Directions:
Could you restate word for word every line of the records below, from the first one to the one holding "Viewport: 1358px width, 782px height."?

Data listing:
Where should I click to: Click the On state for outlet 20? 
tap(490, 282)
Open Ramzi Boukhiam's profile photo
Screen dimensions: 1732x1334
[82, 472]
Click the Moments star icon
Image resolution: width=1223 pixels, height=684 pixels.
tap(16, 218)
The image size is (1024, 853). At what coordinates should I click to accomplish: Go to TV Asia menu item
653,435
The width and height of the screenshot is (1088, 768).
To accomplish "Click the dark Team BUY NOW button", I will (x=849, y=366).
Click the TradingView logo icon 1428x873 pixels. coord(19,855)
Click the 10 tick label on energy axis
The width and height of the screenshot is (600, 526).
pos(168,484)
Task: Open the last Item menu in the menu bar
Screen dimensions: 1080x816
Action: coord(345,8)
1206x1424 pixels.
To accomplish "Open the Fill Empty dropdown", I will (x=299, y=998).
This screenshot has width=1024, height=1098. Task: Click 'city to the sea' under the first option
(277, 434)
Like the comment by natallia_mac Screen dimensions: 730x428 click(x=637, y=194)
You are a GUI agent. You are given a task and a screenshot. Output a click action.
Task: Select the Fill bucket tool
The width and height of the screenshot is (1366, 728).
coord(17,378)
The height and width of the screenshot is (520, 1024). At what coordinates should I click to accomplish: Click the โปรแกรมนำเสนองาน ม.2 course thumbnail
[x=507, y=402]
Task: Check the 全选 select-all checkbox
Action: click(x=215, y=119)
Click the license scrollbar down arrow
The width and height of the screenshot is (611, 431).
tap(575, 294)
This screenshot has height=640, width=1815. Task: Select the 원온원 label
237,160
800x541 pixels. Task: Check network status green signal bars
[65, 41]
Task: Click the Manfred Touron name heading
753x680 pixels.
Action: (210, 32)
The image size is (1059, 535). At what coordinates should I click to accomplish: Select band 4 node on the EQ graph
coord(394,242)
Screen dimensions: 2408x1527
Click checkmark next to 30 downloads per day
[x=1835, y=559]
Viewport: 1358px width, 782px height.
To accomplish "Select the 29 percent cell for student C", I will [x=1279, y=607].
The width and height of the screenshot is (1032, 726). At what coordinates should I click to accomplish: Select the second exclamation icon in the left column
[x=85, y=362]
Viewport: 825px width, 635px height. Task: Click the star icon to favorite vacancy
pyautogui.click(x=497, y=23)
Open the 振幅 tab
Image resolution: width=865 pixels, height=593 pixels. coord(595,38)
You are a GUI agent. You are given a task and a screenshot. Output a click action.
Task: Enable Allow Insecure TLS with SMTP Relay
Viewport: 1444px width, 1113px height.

Task response:
Where should I click to: Click the On state for outlet 20? 
tap(490, 282)
Open Ramzi Boukhiam's profile photo
Screen dimensions: 1732x1334
[82, 472]
Click the Moments star icon
Image resolution: width=1223 pixels, height=684 pixels.
tap(16, 218)
The image size is (1024, 853). At what coordinates should I click to accomplish: Go to TV Asia menu item
653,435
The width and height of the screenshot is (1088, 768).
To accomplish "Click the dark Team BUY NOW button", I will (x=849, y=366).
Click the TradingView logo icon 1428x873 pixels. coord(19,855)
Click the 10 tick label on energy axis
The width and height of the screenshot is (600, 526).
pos(168,484)
Task: Open the last Item menu in the menu bar
Screen dimensions: 1080x816
Action: coord(345,8)
1206x1424 pixels.
To accomplish "Open the Fill Empty dropdown", I will (x=299, y=998).
This screenshot has width=1024, height=1098. Task: Click 'city to the sea' under the first option
(277, 434)
Like the comment by natallia_mac Screen dimensions: 730x428 click(x=637, y=194)
You are a GUI agent. You are given a task and a screenshot. Output a click action.
Task: Select the Fill bucket tool
The width and height of the screenshot is (1366, 728).
coord(17,378)
The height and width of the screenshot is (520, 1024). At what coordinates should I click to accomplish: Click the โปรแกรมนำเสนองาน ม.2 course thumbnail
[x=507, y=402]
Task: Check the 全选 select-all checkbox
Action: click(x=215, y=119)
Click the license scrollbar down arrow
The width and height of the screenshot is (611, 431).
tap(575, 294)
This screenshot has height=640, width=1815. Task: Select the 원온원 label
237,160
800x541 pixels. Task: Check network status green signal bars
[65, 41]
Task: Click the Manfred Touron name heading
753x680 pixels.
Action: (210, 32)
The image size is (1059, 535). At what coordinates should I click to accomplish: Select band 4 node on the EQ graph
coord(394,242)
Screen dimensions: 2408x1527
Click checkmark next to 30 downloads per day
[x=1835, y=559]
Viewport: 1358px width, 782px height.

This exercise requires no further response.